Parts that are unclear to me:

What is _inject_pos calculating?

Hard-coded column slices like input_features[:, 3] appears to be unwise to me. What column are you looking for? It would be much better to index the input variable names (i.e. input_feature_names.index(your_column))

RasmusOrsoe · 2024-11-12T13:36:52Z

src/graphnet/models/graphs/TRIDENTGraphDefinition.py

+import os
+import math
+
+class TRIDENT(Detector):


There is already a Detector-class for the prometheus dataset, so I do not think this is needed.

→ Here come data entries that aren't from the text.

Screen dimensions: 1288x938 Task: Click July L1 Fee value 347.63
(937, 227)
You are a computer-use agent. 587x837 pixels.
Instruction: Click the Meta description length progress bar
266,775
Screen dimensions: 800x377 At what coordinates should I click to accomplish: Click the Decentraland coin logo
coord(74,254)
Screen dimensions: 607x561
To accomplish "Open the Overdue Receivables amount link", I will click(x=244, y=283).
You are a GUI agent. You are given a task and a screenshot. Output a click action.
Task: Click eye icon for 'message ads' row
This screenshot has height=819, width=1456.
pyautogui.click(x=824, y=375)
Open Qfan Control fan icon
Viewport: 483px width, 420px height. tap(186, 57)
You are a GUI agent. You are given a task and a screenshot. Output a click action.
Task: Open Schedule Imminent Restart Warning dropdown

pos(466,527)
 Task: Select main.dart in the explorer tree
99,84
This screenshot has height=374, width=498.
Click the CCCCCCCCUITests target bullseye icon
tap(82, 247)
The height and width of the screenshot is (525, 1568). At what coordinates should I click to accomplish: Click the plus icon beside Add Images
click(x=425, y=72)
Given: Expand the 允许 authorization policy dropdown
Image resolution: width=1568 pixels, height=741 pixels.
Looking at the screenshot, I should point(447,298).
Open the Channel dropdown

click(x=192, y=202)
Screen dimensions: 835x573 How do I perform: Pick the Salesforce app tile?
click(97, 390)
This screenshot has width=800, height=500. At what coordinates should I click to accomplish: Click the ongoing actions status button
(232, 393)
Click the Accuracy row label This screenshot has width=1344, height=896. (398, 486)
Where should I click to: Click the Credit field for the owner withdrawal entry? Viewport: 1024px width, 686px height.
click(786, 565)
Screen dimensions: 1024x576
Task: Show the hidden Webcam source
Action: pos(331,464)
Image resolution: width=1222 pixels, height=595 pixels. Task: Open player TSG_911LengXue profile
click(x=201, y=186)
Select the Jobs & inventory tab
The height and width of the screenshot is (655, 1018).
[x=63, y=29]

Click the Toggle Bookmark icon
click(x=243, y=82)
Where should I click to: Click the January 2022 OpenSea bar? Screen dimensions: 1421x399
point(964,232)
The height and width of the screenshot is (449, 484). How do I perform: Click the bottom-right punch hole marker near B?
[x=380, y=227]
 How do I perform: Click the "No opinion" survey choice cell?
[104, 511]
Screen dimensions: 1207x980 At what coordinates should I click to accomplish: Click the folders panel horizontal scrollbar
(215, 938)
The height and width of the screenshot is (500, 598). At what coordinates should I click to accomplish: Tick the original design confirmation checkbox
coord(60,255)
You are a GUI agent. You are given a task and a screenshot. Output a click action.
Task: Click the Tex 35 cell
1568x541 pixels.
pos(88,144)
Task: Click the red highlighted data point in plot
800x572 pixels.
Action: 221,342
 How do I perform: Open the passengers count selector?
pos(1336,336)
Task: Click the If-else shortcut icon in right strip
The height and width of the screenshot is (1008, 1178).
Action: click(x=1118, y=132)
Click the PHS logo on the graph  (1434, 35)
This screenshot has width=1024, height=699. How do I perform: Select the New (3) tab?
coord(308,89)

RasmusOrsoe · 2024-11-12T13:37:11Z

src/graphnet/models/graphs/TRIDENTGraphDefinition.py

+        }
+        return feature_map
+
+    def _sensor_pos_xy(self, x: torch.tensor) -> torch.tensor:


Why would you not scale in the input?

RasmusOrsoe · 2024-11-12T13:40:04Z

src/graphnet/models/gnn/TridentNet.py

+
+
+class TridentTrackNet(Model):
+    def __init__(self, settings, DEVICE):


PyTorch Lightning should automatically place all model layers on the correct device, so I think it's unnecessary to pass this variable and set the layers manually in the __init__ method. Did you try this?

RasmusOrsoe · 2024-11-12T14:58:08Z